In the past, the terms “baby boomers” and “millennials” were used to describe people who were born in a particular period. Now, it has become a blanket term to reference predominant trends, concerns, and values of an entire generation. For instance, millennials are highly regarded as entitled, lazy, poorly prepared and without aspirations. 

"Boomer," on the other hand, is now being widely used to insult older people. Millennials and members of Generation Z have been using the phrase “Ok, boomer” to air out their frustrations. While some think that this new phenomenon is rude and the end of “friendly generational relations,” the reasons behind it are valid. The “Ok, boomer” phenomenon started when a TikTok video was uploaded showing a grey-haired man thought to be a baby boomer.

According to USA Today, an internationally distributed American daily, middle-market newspaper that serves as the flagship publication of its owner, the Gannett Company, the man described millennials and Gen Z as people who have "Peter Pan syndrome” or the inability to grow up. "They think that the utopian ideals that they have in their youth are somehow going to translate into adulthood," said the unidentified man. On a split-screen next to him, a Gen Z-er silently holds up a notepad saying, “Ok, boomer.”

Since the first week of November, the hashtag #OKBoomer has been used more than 732 million times. Memes have also started appearing on social media. The disagreement between these two generations is nothing new. Throughout the years, younger and older generations have found themselves at odds. 

A 2018 poll by SurveyMonkey, an online survey development cloud-based software service company, showed that 51% of millennials blame baby boomers for making things worse for their generation. According to Fast Company, the world's leading progressive business media brand, Generation X wasn't pleased with boomers either. The survey revealed that 30% said policies created by their generation had made things worse. 

A Cry of Frustration

While some people, especially those of older generations, believe that “Ok, boomer” is rude, the phrase specifically targets those who have certain political persuasions: older people who deny climate change, show resistance to technological advancements, and discriminate against marginalized communities. 

“Ok, boomer” is a rallying cry for millions of fed-up millennials. The younger generations have been shouldering shame, blame, and dismissal from older generations for many years. Caitlin Fisher, the author of “The Gaslighting of the Millennial Generation,” stated that it seems like the world the older generations are leaving for millennials is a deck stacked against them. “The minimum wage is not livable, health care costs are exorbitant (while many boomers rely on tax-funded healthcare programs and simultaneously tell us that socialism will be the downfall of society), living and education expenses are increasing far faster than wages keep up,” she said. 

However, every time millennials complain, baby boomers easily dismiss those valid concerns. Most of the time, they make young adults feel like they are not allowed to complain. According to Vox, an American news and opinion website owned by Vox Media, “Ok, boomer” implies that the baby boomers often misunderstand millennials and Gen Z culture and politics.

The concerns or issues that younger generations are raising aren’t just typical generational conflicts.
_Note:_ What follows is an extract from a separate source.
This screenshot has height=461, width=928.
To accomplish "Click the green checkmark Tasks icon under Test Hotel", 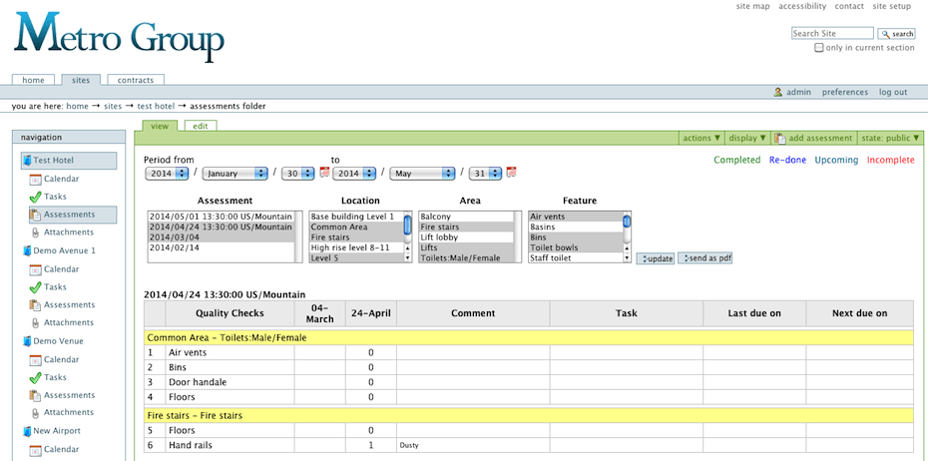I will [35, 197].
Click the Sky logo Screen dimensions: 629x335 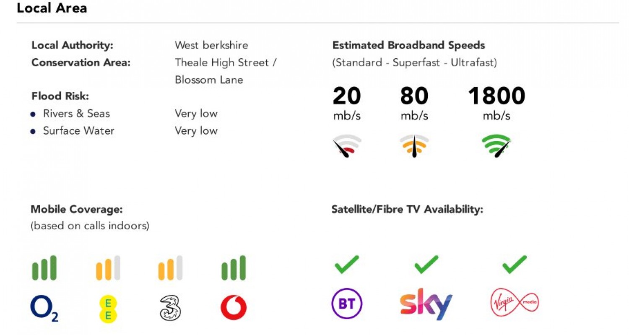426,303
Mostly, these issues are politicized since baby boomers have become so fond of judging young adults with their financial choices, gender expression, leisure activities, approach to job-hunting, and many more. 

“Ok, boomer” is a rallying cry for millions of fed-up millennials. The younger generations have been shouldering shame, blame, and dismissal from older generations for many years / Photo by: file404 via Shutterstock

 

Baby Boomers Are to Blame for Economic Despair

It’s ironic how baby boomers continue to judge and nitpick younger generations for their life choices when their own choices have resulted in the bleak socio-economic landscape that younger generations are currently facing. Author and Wall Street Journal columnist Joseph Sternberg agrees that baby boomers are the ones who should be blamed for our economic despair.
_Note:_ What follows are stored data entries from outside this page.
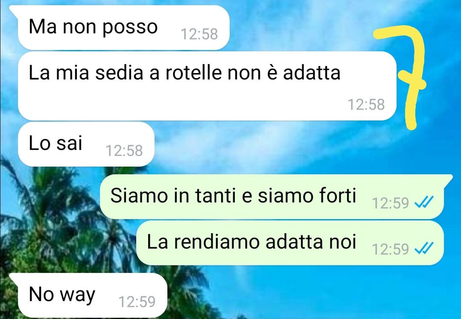Image resolution: width=461 pixels, height=319 pixels.
Task: Click pointed tail of "No way" bubble
Action: point(14,278)
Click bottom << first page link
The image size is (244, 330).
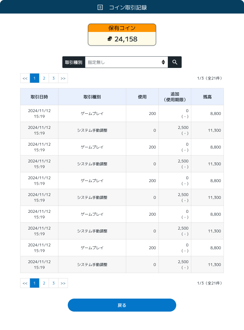[25, 283]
In his recent book titled "The Theft of a Decade: How the Baby Boomers Stole the Millennials' Economic Future," Sternberg stated that millennials have been placed in a world with a broken economy and a combustible job market due to the careless choices of baby boomer politicians. Boomers have spent many years finding ways to continue boosting investment and economic growth but in problematic means. 

When millennials complain about having a hard time finding jobs or struggling with student debts or starting a career, boomers often respond with “Life has never been as good for anyone as it is for you. You guys can’t complain about not being able to climb onto the property market when you’re paying $4 for a Starbucks coffee, $8 for avocado on toast for brunch.”

This is one of the reasons younger generations have so much anxiety. Their concerns are often disregarded just because an older generation says their livers were more difficult back in their day. Young people struggle to survive in a society where they are not heard or acknowledged. While the reasons behind the “Ok, boomer” phenomenon should be considered, younger generations should not use the phrase to insult older people. Instead, this is a great way to start conversations about the issues that need to be addressed.